И громче и возбужденнее прозвучал голос молодого, краснощекого и жизнерадостного марсового Никеева с большими ласковыми черными глазами.
IV
В то же время капитан говорил в своей каюте старшему офицеру:
— Надеюсь, Василий Леонтьич, мы утрем нос французам при уборке парусов… Не подгадим. Прикажете сигару?
— Благодарю… я папироску… Чем же подгадили, Владимир Николаич? Разве что на сорок секунд позже закрепили… Невелико опоздание…
— Невелико, а могло его не быть, Василий Леонтьич… И не должно быть… У нас команда — молодцы! С ними можно и без порки… Умей только понимать психологию русского матроса… Я, слава богу, знаю его! — самоуверенно произнес Ракитин.

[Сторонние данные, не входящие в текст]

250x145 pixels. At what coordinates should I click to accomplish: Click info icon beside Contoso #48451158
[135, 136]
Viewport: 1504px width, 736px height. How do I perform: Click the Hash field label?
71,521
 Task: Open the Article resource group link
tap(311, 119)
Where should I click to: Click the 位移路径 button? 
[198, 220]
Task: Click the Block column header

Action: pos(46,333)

— Золотой народ! — горячо проговорил Василий Леонтьевич. И виновато прибавил: — Иногда и ударишь… привычка… Но если за дело — не обижаются.
— А все лучше бы господам офицерам полегче… Того и гляди еще в «Колокол» попадем… Неловко…
Шпилька была направлена в старшего офицера.
Он понял, но ничего не сказал.
— Кто это мог сообщить про бывшего командира «Витязя»?.. Читали?
— Читал… А кто сообщил — и не думал.
— Пожалуй, младший механик Носов отличился. Тоже либерал этот сынок старшего писаря! — с презрительным высокомерием проговорил Ракитин. И, поморщившись, продолжал: — В кают-компании он проповедует глупости… Какой-то механик, а тоже… Вы, Василий Леонтьич, не очень-то позволяйте этому механишке… Мы на военном судне… Чтобы он и не думал заниматься обличительной литературой… Живо сплавлю! — прибавил капитан, с каким-то особенным удовольствием подчеркивая о своей власти «сплавить».
Василий Леонтьевич далеко не уважал этого «бесшабашного карьериста», каким считал Ракитина. Он возмущался и его требованиями какой-то сказочной быстроты, и его высокомерием, и хвастовством, что может офицера сплавить, и самомнением человека, воображающего, что он один сделал «Витязь» таким образцовым судном, и пролазничеством, и нахальством…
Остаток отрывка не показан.